Vereador Flavinho propõe que Blumenau avalie o fim da Taxa de Funcionamento para destravar a economia

O vereador Flávio Linhares – Flavinho (PL), de Blumenau, apresentou nesta quinta-feira (13) um requerimento solicitando que o Poder Executivo avalie a elaboração de um Projeto de Lei Complementar para revogar a Taxa de Funcionamento, atualmente prevista no Código Tributário do município.

A proposta tem como objetivo reduzir custos para os empreendedores, diminuir a burocracia e melhorar o ambiente de negócios de Blumenau, criando condições mais favoráveis para a instalação, manutenção e expansão de empresas e, consequentemente, para a geração de empregos.

A iniciativa ganhou força a partir de uma medida anunciada recentemente pelo município vizinho de Pomerode. Nesta quarta-feira (12), a Prefeitura encaminhou à Câmara de Vereadores o Projeto de Lei Complementar propondo a extinção da Taxa de Licença para Localização e Funcionamento e também da Taxa de Baixa de Registros Municipais.
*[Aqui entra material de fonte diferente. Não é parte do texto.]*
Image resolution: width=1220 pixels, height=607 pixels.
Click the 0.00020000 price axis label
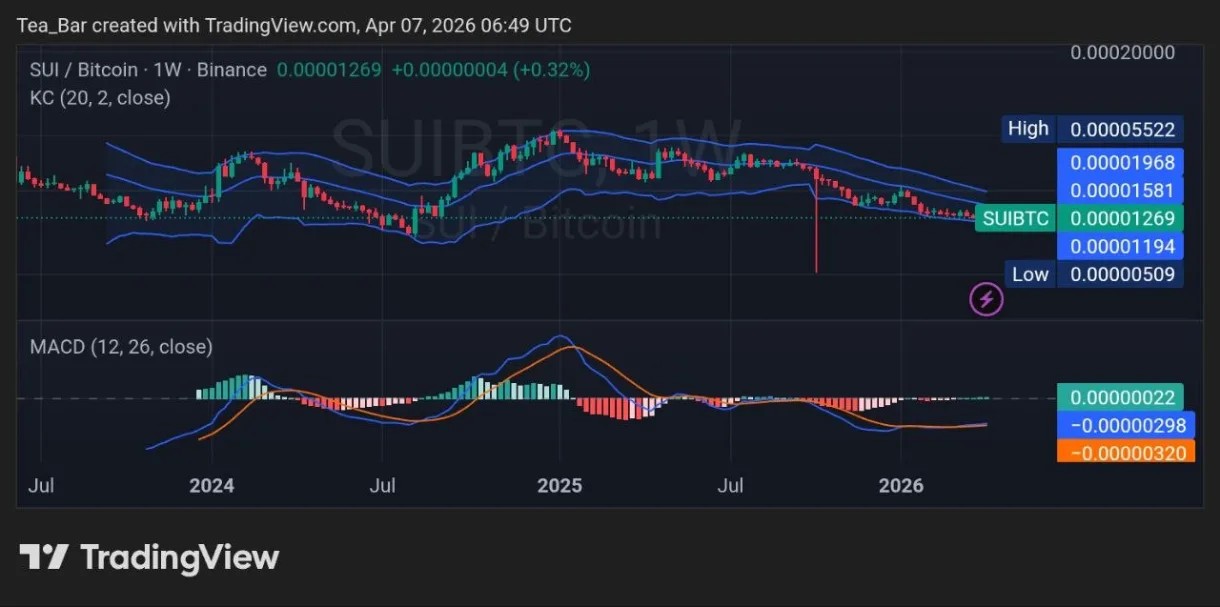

Segundo a Prefeitura de Pomerode, caso seja aprovada, a medida beneficiará mais de 3,5 mil empresas e deverá deixar aproximadamente R$ 1,6 milhão por ano nas mãos do setor produtivo. Em alguns casos, empresas chegam a pagar cerca de R$ 20 mil por ano somente com a cobrança.

O vereador Flavinho afirma que sua intenção é fazer com que Blumenau avance na atração de novos investimentos e empresas.
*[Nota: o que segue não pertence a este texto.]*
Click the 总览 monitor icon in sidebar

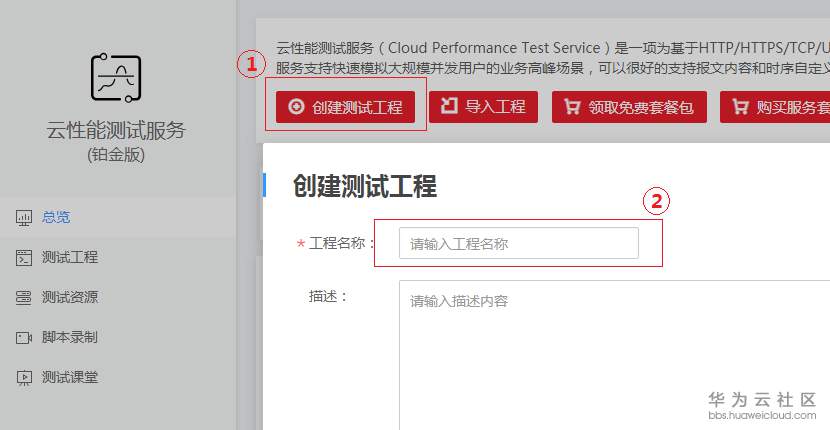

Na avaliação de Flavinho, municípios competem entre si para atrair empreendedores e investimentos, e fatores como carga tributária, burocracia, facilidade para abrir e manter uma empresa e previsibilidade das regras podem influenciar a decisão de onde um negócio será instalado.

“Se Pomerode está conseguindo deixar R$ 1,6 milhão com quem produz sem comprometer os serviços públicos, Blumenau precisa fazer essa reflexão. A fiscalização é dever do Município, mas isso não significa taxar anualmente quem está trabalhando e gerando empregos”, destaca Flavinho.

Defensor da redução da máquina pública e da liberdade econômica, o vereador Flavinho pondera que a cobrança periódica pesa especialmente sobre as micro e pequenas empresas. Se o Executivo blumenauense acatar a ideia, caberá à Prefeitura enviar o Projeto de Lei Complementar para votação na Câmara.